Sibling brand Entertainment Weekly has followed Time’s example, naming digital product vet Eric Goeres as director of innovation. Goeres spends about a third of his time working with the ad side to make sure EW’s digital products meet advertisers’ wants. When EW’s “Game of Thrones” newsletter took off with readers, he worked with the business side to use the newsletter to market magazine subscriptions.
EW editor Matt Bean called roles like Goeres’ the “position of the future.”
“It represents a sea change in how our businesses are evolving,” he said. “I don’t think that having siloed fiefdoms represents the kinds of products we’re creating. The realization is, now, if you have someone who’s guiding that conversation, you can create something you’re happy with on the edit side that advertisers think really represents their brand well.”
With the growing importance of reader analytics, the old siloed approach does seem to makes less sense. At The New Republic, Noah Chestnut, who has the quirky title director of labs, reports to editorial but equally helps out the business side.
“As the business grew toward having a larger audience, I began focusing on the analytics of the site, which serves both sides of the house,” said Chestnut, who has a background in content and social media consulting. “I’m open to anything.”
At Hearst, Kate Lewis is vp of content operations and editorial director at Hearst Digital, but she spends about one-tenth of her time on sales-side activities.

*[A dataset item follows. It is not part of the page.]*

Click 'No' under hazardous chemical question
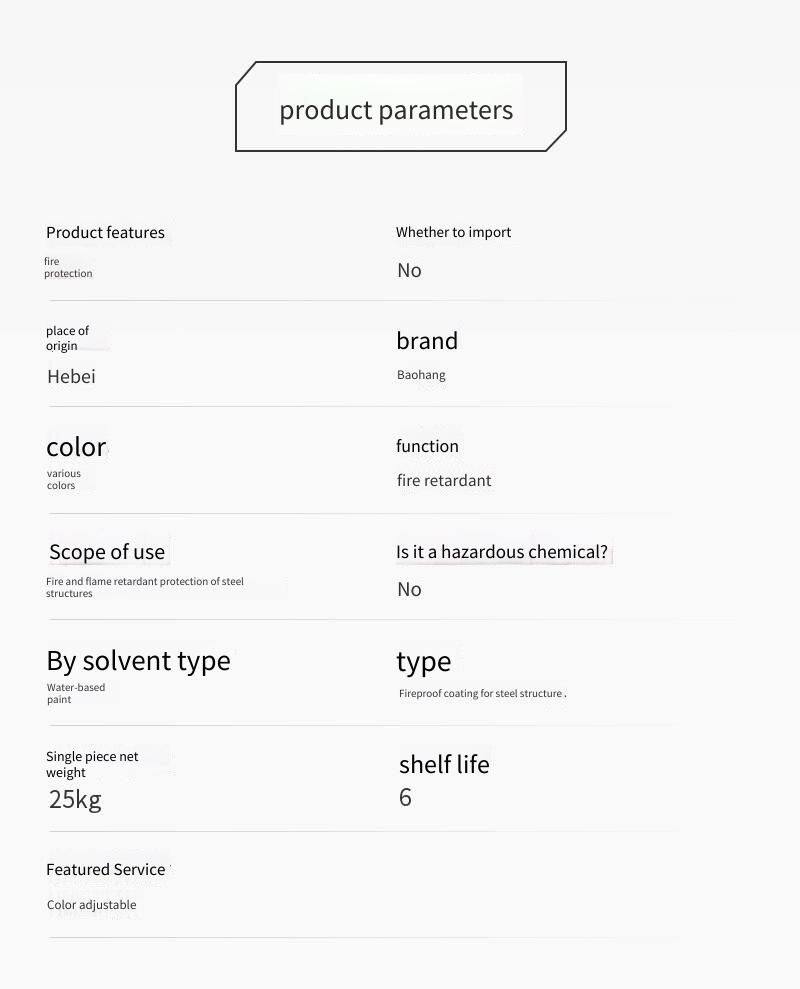800x989 pixels. click(409, 589)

Often, that takes the form of helping advertisers craft their native ad messages for individual sites, even assigning Hearst editorial staffers to write stories for the campaigns. The Washington Post has a senior digital editor, Cory Haik, who works with sales to translate new editorial presentations for advertisers’ use. The Times has started to get in on this trend, too, with a video exec who reports to the business and editorial sides.
Tasks that once would have been anathema to a journalist are now described as a blessing and mutually beneficial, so far without appearing to undermine the publishers’ journalistic integrity. As Dennis Interactive managing director Pete Wootton recently said, the publisher has rewritten writer contracts at the company to include the requirement to produce commercial content.

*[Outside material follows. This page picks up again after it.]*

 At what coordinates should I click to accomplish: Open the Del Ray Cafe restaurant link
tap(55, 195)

“What we found best is when the [sponsor] content is produced by the existing editorial teams,” he said. “A lot of people keep it separate. That’s missing the point.”
As much as it benefits advertisers to have access to the company’s editors, Hearst’s Lewis said, “It’s an advantage to editors because we want readers to have the best experience. We can’t let traditional advertising tarnish that.”
But as job descriptions blur, will questions be raised about how to assign employees’ salary costs? Time’s Felsenthal, for one, thinks that issue is a long way off. “You have to assume it all evens out in the end to the betterment of what we produce.”